ニュー・ワールド

青林堂

大久保ニュー


 二十歳でタバコふかして世の中斜に構えた美術専門学校生・真美子が本作品の主人公である。もう、これだけで嫌になる。巻末には作者を含めて、魚喃キリコ・南Q太・安彦麻理絵の対談があり、漫画家として新人前後の悲哀が面白く読めたが、この面子は引いた。帯の推薦文もこの三人である。少女コミックを買うより恥ずかしかった、なんでだろ。安彦麻理絵は嫌いだからどうでもいいが、魚喃キリコと南Q太はまずい、とても悲しい。この二人の作品への愛着は、手塚ファンたる私にとって手塚作品と等しい。物語と絵や演出が私の感性を面白さで圧倒してくれるからであり、じめじめとした私小説的側面が薄いから、フィクションとして素直に読めるのである(もっとも、魚喃はかなり人生を切り売った作品を描いているけど、彼女はほら、なんかいいんだよ、本人美人だし。いや、主人公の立ち居振る舞いが好きなのだよ)。だから、第1話「ハイスイおじょうさん」の前半の展開は勘弁してほしかった、自虐的な自分語り……さっさと巻末の対談を読んで作者が前期の三人と同年代であることを知り、なおかつ性別不明(どうも男らしい)から、こりゃ完全にフィクションなのかと了解して先を読んだら、片意地張らず気楽に読み進めた、で、やっぱり花沢さんの登場でこの作品への愛着が湧いたわけである。

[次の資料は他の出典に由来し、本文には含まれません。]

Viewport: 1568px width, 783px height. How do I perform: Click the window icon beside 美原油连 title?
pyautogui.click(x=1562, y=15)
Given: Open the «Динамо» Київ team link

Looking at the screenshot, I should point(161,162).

 私はタバコを吸わないが、だからといって喫煙場面にいちいち噛み付くようなことはしないし、それはそういう設定の上に成り立っている登場人物という意識の元で読めるから、さして問題にもしない。けれどもこの作品に限ってはどうにも気が立って仕方がない。それは作者自身が喫煙を肯定し、私のような者に敵意を抱くだろうほどの愛煙家という想像に達し、結局、主人公の設定がタバコによってどうにか支えられているという希薄さが気に食わないということに帰着する。もちろん、多少の肉付けはされているのだが、世の流行に左右されたくないと悪戦する主人公が世の流行に頓着しない人物に一喝されあっさり感服するという構図、作品が掲載された雑誌の読者層にはぴったりなんだろうけど、この主人公は実に意志がないのである。それはつまり、主人公の挙措の感情が読者にゆだねられているということであり、私のように主人公をすっかり嫌ってしまった者にとっては、もはやどうでもいい存在なのだ。というわけで花沢さんなのである。

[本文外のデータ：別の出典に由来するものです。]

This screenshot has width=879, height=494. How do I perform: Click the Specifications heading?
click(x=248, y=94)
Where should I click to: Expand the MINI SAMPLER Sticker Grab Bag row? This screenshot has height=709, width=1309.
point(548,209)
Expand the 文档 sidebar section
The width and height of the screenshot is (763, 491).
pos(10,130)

 花沢さんもタバコを吸っているが全然気にならない。第3話「こんなアタシの話」で暴走する花沢節は劇中ではたいしたことのようなことになっているが、正直、普通だろ、と突っ込みたくなったが、これはこれで作品の味のひとつになっており、荒くて雑で構図も何もあったもんじゃない漫画の中で、彼女の叫びはただひとつの光明なのである。そもそもこの漫画、雰囲気がいいとか、物語の伏線が巧いとか、この場面の描写がたまらないとか、そういう論がない。探しても見つからない悲しい漫画なのである。見所は台詞回し、これに尽きる。漫才ののりなのだ、これが面白い。これにしょうもない絵が重なるから読める(多分計算してそういう絵を描いているんだろうけど。それより、野々村を泣かせたときの花沢の肩になぜ妖怪ジコケンオがいないんだよ、という突っ込みは不毛だろうか)。
 さてしかし、これを読んで非常に自戒したのが、下手に文化を語るなかれ、という真っ当な哲学なのである。己の卑小さを悟らずに語られる作品評の数々がネット上に犇いているが、卑下めいた認識を持たないと、仮に「この作品は過去のこの作品に影響を受けた」なんて発言すればたちまち「いや、その過去の作品は実はもっと過去のこの作品に影響受けているのだよ」という説教を食らったり、また「この作者は過去にこんな作品しか描いてない」なんて断じれば「待て待て、これとかあれとかそれとか、他にも描いてるだろ、そんなんで通を気取るな」とたしなめられ、自分の認識をある作品に託して語るという行為は、ほとんど諸刃の剣、素人にはお勧めできないのである。と言いつつも大久保ニューの過去の作品を知らない私は図々しくも無責任な感想をぶちまけてしまい、僭越承知も恐縮している次第だが、短編「ハロー、こころ」の劇中、「坊ちゃん」の次に読もうとする本が「こころ」ってあんたそりゃないよ……しかもニコニコしながら買おうとしているよ、シュールなギャグってやつですか(どんな話か知らないで買おうってんだから当然だが)。